* _REQUIREMENT_: Go through the records and extract every line with the word "accomplish".

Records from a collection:
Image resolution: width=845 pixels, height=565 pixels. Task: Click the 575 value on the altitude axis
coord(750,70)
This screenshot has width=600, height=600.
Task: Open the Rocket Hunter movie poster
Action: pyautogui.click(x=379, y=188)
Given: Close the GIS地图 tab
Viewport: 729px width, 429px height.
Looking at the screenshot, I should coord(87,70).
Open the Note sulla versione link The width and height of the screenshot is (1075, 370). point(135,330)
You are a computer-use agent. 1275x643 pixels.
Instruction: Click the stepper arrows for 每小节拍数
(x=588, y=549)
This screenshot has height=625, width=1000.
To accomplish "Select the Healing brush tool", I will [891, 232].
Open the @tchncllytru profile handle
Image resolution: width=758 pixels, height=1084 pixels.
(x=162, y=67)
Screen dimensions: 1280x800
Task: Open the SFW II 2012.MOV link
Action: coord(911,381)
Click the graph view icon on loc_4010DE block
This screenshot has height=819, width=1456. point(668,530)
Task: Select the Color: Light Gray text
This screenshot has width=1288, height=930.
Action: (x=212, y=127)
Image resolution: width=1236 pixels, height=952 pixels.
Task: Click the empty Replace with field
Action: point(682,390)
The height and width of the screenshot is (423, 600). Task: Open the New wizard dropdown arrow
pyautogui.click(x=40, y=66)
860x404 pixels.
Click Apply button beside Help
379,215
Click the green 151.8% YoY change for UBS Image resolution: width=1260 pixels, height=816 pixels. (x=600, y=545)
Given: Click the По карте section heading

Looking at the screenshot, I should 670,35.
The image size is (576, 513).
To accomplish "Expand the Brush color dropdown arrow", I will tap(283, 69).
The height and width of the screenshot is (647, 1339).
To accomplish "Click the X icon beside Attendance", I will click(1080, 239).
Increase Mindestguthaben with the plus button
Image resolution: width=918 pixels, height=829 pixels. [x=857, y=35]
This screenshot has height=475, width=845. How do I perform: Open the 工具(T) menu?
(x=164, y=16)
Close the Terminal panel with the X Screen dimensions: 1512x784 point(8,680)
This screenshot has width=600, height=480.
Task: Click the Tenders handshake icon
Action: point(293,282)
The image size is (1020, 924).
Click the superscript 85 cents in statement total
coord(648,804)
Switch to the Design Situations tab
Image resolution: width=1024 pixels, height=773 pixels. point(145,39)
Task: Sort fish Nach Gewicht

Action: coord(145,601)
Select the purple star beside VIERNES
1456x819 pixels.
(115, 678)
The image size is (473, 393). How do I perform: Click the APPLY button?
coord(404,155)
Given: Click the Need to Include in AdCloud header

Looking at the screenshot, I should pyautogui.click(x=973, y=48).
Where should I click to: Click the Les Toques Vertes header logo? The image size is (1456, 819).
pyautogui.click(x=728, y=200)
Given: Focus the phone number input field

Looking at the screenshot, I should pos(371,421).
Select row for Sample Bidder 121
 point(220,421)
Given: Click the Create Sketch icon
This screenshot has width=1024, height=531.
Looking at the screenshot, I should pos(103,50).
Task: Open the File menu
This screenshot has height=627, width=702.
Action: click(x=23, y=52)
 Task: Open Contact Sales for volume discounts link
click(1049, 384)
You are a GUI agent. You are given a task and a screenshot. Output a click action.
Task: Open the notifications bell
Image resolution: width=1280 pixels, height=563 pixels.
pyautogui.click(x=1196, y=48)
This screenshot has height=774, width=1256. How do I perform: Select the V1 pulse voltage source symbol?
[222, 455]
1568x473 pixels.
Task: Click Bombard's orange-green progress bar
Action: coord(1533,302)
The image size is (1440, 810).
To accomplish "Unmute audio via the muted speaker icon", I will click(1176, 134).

* _RESULT FOR THIS EXERCISE_:
To accomplish "Select the Healing brush tool", I will [891, 232].
To accomplish "Expand the Brush color dropdown arrow", I will tap(283, 69).
To accomplish "Click the X icon beside Attendance", I will click(1080, 239).
To accomplish "Unmute audio via the muted speaker icon", I will click(1176, 134).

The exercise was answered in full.